= Data extracts =
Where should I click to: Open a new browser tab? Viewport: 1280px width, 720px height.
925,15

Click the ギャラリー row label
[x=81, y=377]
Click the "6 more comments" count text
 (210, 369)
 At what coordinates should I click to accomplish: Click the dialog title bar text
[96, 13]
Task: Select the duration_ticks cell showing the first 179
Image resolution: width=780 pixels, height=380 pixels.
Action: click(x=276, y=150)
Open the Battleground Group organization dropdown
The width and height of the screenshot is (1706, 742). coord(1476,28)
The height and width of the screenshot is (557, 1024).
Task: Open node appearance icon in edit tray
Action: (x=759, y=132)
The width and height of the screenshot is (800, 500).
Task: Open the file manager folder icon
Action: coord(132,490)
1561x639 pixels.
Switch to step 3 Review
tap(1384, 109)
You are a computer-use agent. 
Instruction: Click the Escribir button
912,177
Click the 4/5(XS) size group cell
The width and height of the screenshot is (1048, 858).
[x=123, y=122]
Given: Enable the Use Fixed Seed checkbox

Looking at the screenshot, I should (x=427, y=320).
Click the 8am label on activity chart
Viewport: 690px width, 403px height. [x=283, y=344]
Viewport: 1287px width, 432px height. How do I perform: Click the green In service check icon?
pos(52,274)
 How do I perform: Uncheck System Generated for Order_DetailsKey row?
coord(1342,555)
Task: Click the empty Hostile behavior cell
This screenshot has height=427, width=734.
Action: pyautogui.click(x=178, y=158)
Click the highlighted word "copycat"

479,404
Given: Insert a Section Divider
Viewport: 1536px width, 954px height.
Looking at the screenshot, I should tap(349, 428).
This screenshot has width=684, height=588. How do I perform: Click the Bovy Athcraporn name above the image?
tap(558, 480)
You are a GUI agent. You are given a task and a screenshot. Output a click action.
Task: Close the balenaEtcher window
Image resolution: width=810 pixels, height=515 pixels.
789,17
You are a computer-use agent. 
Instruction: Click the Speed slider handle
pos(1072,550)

= What you will do =
Each record above is to be written out again, without any change.

= Answer to this task =
Where should I click to: Open a new browser tab? Viewport: 1280px width, 720px height.
925,15

Click the ギャラリー row label
[x=81, y=377]
Click the "6 more comments" count text
 (210, 369)
 At what coordinates should I click to accomplish: Click the dialog title bar text
[96, 13]
Task: Select the duration_ticks cell showing the first 179
Image resolution: width=780 pixels, height=380 pixels.
Action: click(x=276, y=150)
Open the Battleground Group organization dropdown
The width and height of the screenshot is (1706, 742). coord(1476,28)
The height and width of the screenshot is (557, 1024).
Task: Open node appearance icon in edit tray
Action: (x=759, y=132)
The width and height of the screenshot is (800, 500).
Task: Open the file manager folder icon
Action: coord(132,490)
1561x639 pixels.
Switch to step 3 Review
tap(1384, 109)
You are a computer-use agent. 
Instruction: Click the Escribir button
912,177
Click the 4/5(XS) size group cell
The width and height of the screenshot is (1048, 858).
[x=123, y=122]
Given: Enable the Use Fixed Seed checkbox

Looking at the screenshot, I should (x=427, y=320).
Click the 8am label on activity chart
Viewport: 690px width, 403px height. [x=283, y=344]
Viewport: 1287px width, 432px height. How do I perform: Click the green In service check icon?
pos(52,274)
 How do I perform: Uncheck System Generated for Order_DetailsKey row?
coord(1342,555)
Task: Click the empty Hostile behavior cell
This screenshot has height=427, width=734.
Action: pyautogui.click(x=178, y=158)
Click the highlighted word "copycat"

479,404
Given: Insert a Section Divider
Viewport: 1536px width, 954px height.
Looking at the screenshot, I should tap(349, 428).
This screenshot has width=684, height=588. How do I perform: Click the Bovy Athcraporn name above the image?
tap(558, 480)
You are a GUI agent. You are given a task and a screenshot. Output a click action.
Task: Close the balenaEtcher window
Image resolution: width=810 pixels, height=515 pixels.
789,17
You are a computer-use agent. 
Instruction: Click the Speed slider handle
pos(1072,550)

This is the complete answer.